When I heard that performance artist Reverend Jen Miller was being evicted from her LES apartment—home to what she claimed to be "the world's only" Troll Museum since 2000—I immediately regretted that I had never made it there. But luckily for me (and Rev Jen), an art gallery in Chinatown donated its gallery space to exhibit (most of) the Troll Museum for the next few weeks in an effort to raise donations for Rev Jen. The suggested donation is $3,000, but the Troll Museum Board of Directors is also The Backstreet Boys, so ¯\_(ツ)_/¯.

I didn't want to miss out on this temporary second chance, so my mom—the apple doesn't fall too far from the lover-of-all-things-weird tree—and I went to Chinatown Soup recently to check it out. The gallery space is one small room, but there are a deceptively large number of trolls crammed onto shelves, tacked on walls and propped in corners. 

The Troll Museum is obviously not a museum in the traditional sense—you don't come here to learn about trolls, or see pristine examples of their evolution from 60s fad to resurgences in the 70s, 80s and 90s. You go to the Troll Museum for the same reason you go to an art exhibit or watch an episode of Hoarders. The Troll Museum has what might be called more "traditional" art—paintings and drawings of trolls, of course, but the best piece is of Jesus knocking on the door to the Troll Museum. And then there's the collection of objects itself—greater than the sum of its (dirty and broken) parts and wonderful in its scope and fragmented vision.
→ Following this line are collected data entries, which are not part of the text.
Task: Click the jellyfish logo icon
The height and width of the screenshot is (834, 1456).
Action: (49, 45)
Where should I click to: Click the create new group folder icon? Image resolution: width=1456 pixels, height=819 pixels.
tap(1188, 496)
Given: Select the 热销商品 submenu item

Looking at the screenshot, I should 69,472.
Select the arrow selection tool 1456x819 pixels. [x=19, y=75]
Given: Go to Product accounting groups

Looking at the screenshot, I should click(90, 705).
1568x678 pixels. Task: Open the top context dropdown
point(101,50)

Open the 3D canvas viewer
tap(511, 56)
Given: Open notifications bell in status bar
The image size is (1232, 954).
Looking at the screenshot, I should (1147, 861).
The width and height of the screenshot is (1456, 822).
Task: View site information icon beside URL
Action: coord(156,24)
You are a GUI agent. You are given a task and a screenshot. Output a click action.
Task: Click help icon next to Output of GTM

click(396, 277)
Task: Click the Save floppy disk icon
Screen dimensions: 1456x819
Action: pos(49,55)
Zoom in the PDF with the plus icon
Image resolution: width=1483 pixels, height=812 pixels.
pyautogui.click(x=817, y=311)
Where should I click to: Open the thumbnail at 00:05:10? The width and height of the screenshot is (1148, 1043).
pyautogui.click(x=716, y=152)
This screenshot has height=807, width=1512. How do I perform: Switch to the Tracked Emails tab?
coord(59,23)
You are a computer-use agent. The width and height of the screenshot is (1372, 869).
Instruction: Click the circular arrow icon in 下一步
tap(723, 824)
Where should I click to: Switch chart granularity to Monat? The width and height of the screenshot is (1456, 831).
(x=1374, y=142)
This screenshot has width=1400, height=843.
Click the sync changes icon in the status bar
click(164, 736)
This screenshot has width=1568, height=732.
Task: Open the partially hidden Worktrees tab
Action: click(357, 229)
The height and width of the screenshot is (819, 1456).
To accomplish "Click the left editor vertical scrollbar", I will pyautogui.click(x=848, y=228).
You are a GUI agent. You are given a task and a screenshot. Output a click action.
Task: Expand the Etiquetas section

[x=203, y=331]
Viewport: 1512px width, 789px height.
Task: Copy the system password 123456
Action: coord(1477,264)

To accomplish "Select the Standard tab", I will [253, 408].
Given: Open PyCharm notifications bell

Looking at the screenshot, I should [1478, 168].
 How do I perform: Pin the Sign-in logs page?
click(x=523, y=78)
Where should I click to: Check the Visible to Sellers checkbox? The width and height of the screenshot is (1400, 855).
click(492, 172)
I'm so glad that I got a second chance to see the Troll Museum, and its initial demise taught me the important New York lesson that nothing is forever, and that I should go immediately to all of the places that I say I'll get to "someday." It was the perfect rainy Sunday activity for my mom and me—she collected trolls during their original run, and I collected them when they made their 90s comeback. It's mildly depressing to realize that I've reached the point in my life where my childhood toys are now collector's items, but I'm glad there are people around like Reverend Jen to look after them.